Una nuova legge che abbraccia quelle riforme sui diritti televisivi chieste dal presidente Riccardo Garrone. Un’iniziativa che si inserisce all’interno di un più esteso progetto della rifondazione del calcio. Questo è ciò che il diessino Graziano Mazzarello intende fare con il nuovo disegno di legge già presentato in Senato. Una proposta che prevede la negoziazione collettiva dei diritti di trasmissione televisiva dei campionati di calcio di A e di B. Non sarebbero dunque più le singole squadre a contrattare su se stesse con il facile rischio di far trovare alcuni club su posizioni squilibrate di dominanza ma vi sarebbe un sistema più articolato. A contrattare sarebbe la Lega, a controllare il Coni, in quanto dai diritti sul calcio dovrebbero trovare giovamento anche gli altri sport, mentre le risorse andrebbero suddivise equamente al 50% tra le varie squadre e al restante 50% a seconda delle logiche del mercato. Un disegno di legge dunque che raccoglierà molti altri firmatari e che accoglie i suggerimenti della commissione di indagine della Camera della scorsa legislatura. Mazzarello assicura «che farà in modo che questa legge sia tra le priorità del nuovo governo in modo tale che tutto sia pronto per il campionato 2008/2009 ».
Ma come dice il diessino «è solo un primo passo: prima dobbiamo aspettare una pulizia generale e poi intervenire anche su altri aspetti strutturali». Le idee sono tante da quelle di abbassare gli stipendi a calciatori e i biglietti per le partite, a un nuovo utilizzo degli stadi in modo tale che i club si garantiscano le entrate utili a pagare un servizio di sicurezza che non dovrebbe più essere pubblico. Nell’immediato invece, aggiunge Mazzarello «serve una pulizia ai vertici della Federazione ed è necessario che le dimissioni di Carraro non siano provvisorie ma definitive».

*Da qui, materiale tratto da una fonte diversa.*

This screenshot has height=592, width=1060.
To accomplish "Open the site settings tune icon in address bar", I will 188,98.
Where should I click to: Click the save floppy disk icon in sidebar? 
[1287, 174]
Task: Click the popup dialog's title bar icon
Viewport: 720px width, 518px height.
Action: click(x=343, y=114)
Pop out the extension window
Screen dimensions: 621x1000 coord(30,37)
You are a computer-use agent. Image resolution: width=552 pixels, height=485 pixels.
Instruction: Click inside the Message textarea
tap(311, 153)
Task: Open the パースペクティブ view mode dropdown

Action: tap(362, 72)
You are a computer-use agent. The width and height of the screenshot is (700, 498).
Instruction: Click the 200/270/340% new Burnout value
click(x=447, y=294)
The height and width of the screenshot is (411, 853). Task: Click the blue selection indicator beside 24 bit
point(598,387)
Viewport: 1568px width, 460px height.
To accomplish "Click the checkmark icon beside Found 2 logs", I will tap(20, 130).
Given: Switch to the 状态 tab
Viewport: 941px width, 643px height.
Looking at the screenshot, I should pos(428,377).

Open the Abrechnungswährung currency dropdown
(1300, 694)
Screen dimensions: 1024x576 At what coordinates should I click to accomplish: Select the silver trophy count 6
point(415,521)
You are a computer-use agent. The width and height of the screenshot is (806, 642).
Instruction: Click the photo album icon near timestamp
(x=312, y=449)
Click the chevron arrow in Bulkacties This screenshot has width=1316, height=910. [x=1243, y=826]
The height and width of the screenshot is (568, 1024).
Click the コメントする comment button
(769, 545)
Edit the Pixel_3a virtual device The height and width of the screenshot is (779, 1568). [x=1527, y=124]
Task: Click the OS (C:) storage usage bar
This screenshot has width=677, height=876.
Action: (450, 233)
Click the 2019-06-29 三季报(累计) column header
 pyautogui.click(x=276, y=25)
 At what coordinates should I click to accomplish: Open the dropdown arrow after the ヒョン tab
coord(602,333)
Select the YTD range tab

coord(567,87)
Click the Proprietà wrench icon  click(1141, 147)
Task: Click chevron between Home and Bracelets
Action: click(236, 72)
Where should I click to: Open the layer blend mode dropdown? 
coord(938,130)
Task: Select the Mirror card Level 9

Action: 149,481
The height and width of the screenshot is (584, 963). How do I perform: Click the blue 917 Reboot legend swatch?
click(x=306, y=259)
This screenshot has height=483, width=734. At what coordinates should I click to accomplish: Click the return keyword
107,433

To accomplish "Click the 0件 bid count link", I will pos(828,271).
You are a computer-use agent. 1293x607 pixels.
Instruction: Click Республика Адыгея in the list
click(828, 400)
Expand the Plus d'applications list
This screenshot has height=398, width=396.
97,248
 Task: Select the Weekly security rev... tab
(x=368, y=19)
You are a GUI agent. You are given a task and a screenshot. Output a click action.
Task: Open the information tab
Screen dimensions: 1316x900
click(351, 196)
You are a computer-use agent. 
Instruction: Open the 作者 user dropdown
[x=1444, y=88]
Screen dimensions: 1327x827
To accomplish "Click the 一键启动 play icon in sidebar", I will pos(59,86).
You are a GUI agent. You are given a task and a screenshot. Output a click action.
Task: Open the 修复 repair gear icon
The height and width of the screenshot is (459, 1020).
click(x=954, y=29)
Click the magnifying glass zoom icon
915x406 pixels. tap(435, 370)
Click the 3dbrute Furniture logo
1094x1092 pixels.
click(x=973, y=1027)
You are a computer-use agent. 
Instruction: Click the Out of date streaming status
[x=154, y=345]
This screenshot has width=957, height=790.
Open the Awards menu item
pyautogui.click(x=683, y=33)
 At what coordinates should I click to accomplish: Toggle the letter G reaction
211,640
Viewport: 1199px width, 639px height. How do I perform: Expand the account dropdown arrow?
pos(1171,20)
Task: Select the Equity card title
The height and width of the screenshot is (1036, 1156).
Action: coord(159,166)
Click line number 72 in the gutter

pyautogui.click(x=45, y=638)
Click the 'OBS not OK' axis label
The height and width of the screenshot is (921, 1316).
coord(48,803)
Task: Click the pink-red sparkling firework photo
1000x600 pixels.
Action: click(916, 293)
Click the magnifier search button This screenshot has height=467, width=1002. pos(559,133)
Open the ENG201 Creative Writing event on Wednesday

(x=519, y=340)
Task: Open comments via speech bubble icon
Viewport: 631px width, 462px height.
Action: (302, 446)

Per curare il calcio malato si è gia attivato anche il senatore di Forza Italia, Luigi Grillo con un disegno di legge per l’istituzione di una commissione di inchiesta «che dovrà indagare a 360 gradi sulla “industria del calcio”» . Senatori liguri al lavoro dunque per far sì che i problemi dello sport più amato d’Italia non vadano a scaricarsi, moralmente ed economicamente, direttamente sui cittadini.